AI Research Skills: The Orchestra Library

Mar 19, 2026

Key Takeaways

  • AI Research Skills by Orchestra Research provides 86 skills across 22 categories for autonomous AI research
  • Compatible with Claude Code, Codex, Gemini, and any agent supporting the SKILL.md standard
  • 5K+ GitHub stars — the go-to skill library for ML researchers
  • The autoresearch meta-skill orchestrates the full loop: ideation → literature review → experiments → paper writing
  • One-command install: npx @orchestra-research/ai-research-skills

What Are AI Research Skills?

AI Research Skills is a library of 86 skills across 22 categories that enables autonomous AI research — from initial idea to published paper.

Core attributes:

  • Developer: Orchestra Research
  • Skills count: 86 across 22 categories
  • Compatibility: Claude Code, Codex, Gemini, any SKILL.md-compatible agent
  • GitHub stars: 5K+
  • Install: npx @orchestra-research/ai-research-skills

The 22 Categories

The skills cover the entire AI/ML research lifecycle:

StageCategories
DiscoveryAutoresearch, Ideation, ML Paper Reading
DesignModel Architecture, Experiment Design
BuildFine-Tuning, Post-Training, Distributed Training
OptimizeOptimization, Inference, Quantization
EvaluateBenchmarking, Evaluation, Ablation Studies
ApplyAgents, RAG, Multimodal, Tool Use
UnderstandMechanistic Interpretability, Emerging Techniques
GovernSafety & Alignment, Ethics
WriteML Paper Writing, Scientific Communication

The Autoresearch Skill

The standout feature is the autoresearch skill — a meta-skill that orchestrates the full research loop:

  1. Idea Generation — brainstorm research questions from a topic
  2. Literature Review — search and summarize related work
  3. Experiment Design — plan the methodology
  4. Implementation — write and run code
  5. Analysis — interpret results, generate plots
  6. Paper Writing — draft the manuscript with proper structure

Trigger with a single prompt:

Use the autoresearch skill to investigate whether sparse attention patterns
in vision transformers can match dense attention on ImageNet while reducing
FLOPs by 50%.

The agent works through the full loop, checking in with you at each stage.


Quick Start

One-Command Install

npx @orchestra-research/ai-research-skills

This copies all 86 skills to your local .claude/skills/ directory (or equivalent for your agent).

Manual Install

git clone https://github.com/Orchestra-Research/AI-Research-SKILLs.git
cp -r AI-Research-SKILLs/skills/* ~/.claude/skills/

Creating Your Own Skills

Orchestra provides a skill creation guide and template:

cat skills/docs/SKILL_CREATION_GUIDE.md
cat skills/docs/SKILL_TEMPLATE.md

Each skill is a Markdown file with:

  • Description — what it does
  • Instructions — step-by-step agent behavior
  • Tools — required APIs/libraries
  • Examples — sample interactions

Who Should Use This?

User TypeUse Case
ML researchersAutomate literature reviews and experiment iterations
PhD studentsStructure papers and run ablation studies
Research engineersBuild reproducible training pipelines
Any developerGive coding agents deep ML research understanding

FAQ

Q1: Does this work with agents other than Claude Code?

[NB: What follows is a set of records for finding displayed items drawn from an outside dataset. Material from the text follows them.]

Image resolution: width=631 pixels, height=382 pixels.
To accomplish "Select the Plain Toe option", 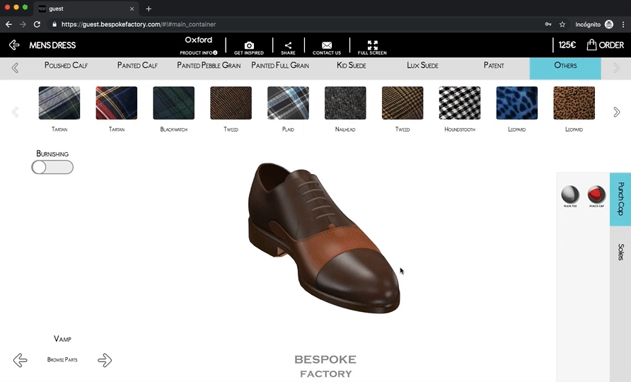I will 570,195.
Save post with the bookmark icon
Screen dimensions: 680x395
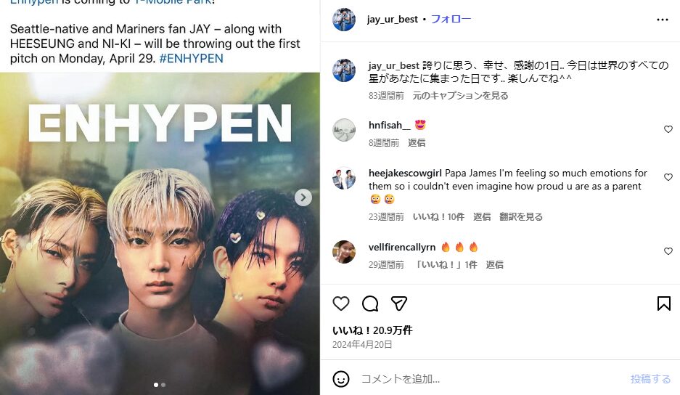663,304

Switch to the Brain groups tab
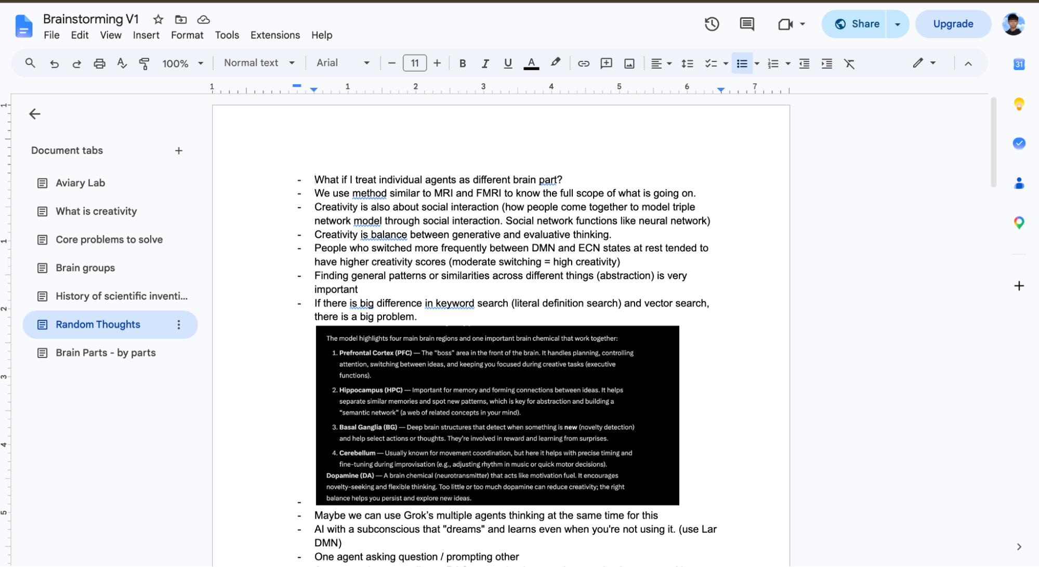tap(85, 268)
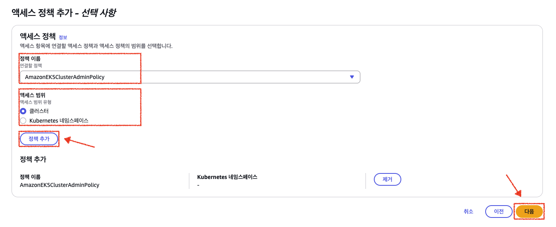Click the 클러스터 option label text

pyautogui.click(x=39, y=111)
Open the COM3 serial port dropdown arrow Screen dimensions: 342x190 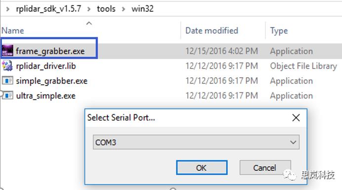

Yes. Any agent that supports the SKILL.md standard can use these skills — including Codex, Gemini, and custom agents. The skills are plain Markdown files.

Q2: Can I use individual skills without the full library?

Yes. Each skill is a standalone Markdown file. Copy only the ones you need to your agent's skills directory.

Q3: How do I contribute a new skill?

Follow the SKILL_CREATION_GUIDE.md template. Submit a PR to the GitHub repository with your skill in the appropriate category folder.

Q4: What's the difference between this and K-Dense Scientific Skills?

Orchestra focuses on ML/AI research (model training, benchmarking, paper writing). K-Dense focuses on domain-specific science (bioinformatics, genomics, clinical research). They're complementary — many researchers install both.

Q5: Does autoresearch actually produce publishable papers?

It produces well-structured drafts with literature review, methodology, and results sections. Human review and refinement are still needed for publication quality, but it handles 60–80% of the mechanical work.


Summary

AI Research Skills by Orchestra Research is the most comprehensive skill library for ML research automation. With 86 skills across 22 categories, it covers the full lifecycle from ideation to paper writing. The autoresearch meta-skill is its standout feature — turning a single research question into a structured paper draft.